**Information provided**
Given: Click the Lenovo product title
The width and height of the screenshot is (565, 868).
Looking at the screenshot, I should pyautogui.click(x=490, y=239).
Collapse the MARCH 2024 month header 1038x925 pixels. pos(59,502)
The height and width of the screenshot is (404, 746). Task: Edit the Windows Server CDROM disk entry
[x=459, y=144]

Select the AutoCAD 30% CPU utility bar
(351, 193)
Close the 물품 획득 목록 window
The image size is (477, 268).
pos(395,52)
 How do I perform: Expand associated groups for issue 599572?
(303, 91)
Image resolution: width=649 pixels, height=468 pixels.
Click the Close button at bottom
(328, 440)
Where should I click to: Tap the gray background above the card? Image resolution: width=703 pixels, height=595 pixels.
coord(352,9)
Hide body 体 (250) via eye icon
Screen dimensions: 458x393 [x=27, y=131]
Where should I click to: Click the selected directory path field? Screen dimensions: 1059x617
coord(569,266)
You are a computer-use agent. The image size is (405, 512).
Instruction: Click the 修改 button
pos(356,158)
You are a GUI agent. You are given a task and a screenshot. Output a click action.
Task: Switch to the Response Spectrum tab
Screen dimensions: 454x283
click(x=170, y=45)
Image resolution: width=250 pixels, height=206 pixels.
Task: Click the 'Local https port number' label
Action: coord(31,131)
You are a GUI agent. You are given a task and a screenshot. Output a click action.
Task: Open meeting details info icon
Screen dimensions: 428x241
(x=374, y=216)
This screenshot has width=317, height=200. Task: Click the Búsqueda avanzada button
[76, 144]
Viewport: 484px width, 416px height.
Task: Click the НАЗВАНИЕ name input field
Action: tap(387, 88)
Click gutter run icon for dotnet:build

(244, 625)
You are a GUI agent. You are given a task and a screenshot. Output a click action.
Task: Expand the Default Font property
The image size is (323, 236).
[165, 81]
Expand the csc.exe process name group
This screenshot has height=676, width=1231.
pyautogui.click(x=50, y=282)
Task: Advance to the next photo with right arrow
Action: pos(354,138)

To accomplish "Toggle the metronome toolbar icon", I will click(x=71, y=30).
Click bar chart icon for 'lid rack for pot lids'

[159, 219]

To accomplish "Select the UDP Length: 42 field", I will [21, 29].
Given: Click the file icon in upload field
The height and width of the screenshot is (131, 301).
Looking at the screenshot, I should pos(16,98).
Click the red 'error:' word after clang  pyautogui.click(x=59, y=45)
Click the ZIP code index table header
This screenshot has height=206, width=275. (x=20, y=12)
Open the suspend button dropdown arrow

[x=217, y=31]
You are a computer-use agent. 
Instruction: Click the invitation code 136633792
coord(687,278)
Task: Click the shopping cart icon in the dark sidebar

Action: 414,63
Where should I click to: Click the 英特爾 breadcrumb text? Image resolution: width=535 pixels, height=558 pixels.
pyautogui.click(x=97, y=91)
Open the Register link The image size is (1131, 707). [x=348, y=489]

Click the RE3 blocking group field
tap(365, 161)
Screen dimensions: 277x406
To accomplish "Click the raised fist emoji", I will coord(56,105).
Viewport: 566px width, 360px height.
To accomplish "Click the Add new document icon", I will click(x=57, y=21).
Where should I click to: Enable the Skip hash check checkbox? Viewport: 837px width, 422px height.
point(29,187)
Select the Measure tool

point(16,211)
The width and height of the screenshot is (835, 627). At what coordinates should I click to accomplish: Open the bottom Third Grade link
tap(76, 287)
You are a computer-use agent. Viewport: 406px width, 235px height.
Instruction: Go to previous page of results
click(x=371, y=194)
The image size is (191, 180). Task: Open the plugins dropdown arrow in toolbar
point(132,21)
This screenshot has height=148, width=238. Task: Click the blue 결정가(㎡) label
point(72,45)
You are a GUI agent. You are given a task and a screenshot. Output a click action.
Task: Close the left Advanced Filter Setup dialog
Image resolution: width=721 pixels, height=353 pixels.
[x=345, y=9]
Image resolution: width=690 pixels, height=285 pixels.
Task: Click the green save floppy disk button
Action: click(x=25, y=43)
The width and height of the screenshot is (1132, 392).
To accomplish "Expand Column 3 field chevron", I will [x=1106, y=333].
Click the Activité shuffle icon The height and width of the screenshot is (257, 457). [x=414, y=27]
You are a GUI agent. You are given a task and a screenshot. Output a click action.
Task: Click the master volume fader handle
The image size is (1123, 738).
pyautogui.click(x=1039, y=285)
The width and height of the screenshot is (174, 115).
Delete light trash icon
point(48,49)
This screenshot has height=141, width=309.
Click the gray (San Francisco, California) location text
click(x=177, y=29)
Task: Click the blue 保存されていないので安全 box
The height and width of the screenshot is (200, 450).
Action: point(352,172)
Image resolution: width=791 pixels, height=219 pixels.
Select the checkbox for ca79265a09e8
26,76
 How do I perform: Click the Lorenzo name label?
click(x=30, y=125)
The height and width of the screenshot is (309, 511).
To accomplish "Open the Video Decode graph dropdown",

**Problem statement**
Once the line containing "Select the checkbox for ca79265a09e8" is found, output it and each line after it through the end of the listing above, exactly, with nothing else.

**Response**
Select the checkbox for ca79265a09e8
26,76
 How do I perform: Click the Lorenzo name label?
click(x=30, y=125)
The height and width of the screenshot is (309, 511).
To accomplish "Open the Video Decode graph dropdown",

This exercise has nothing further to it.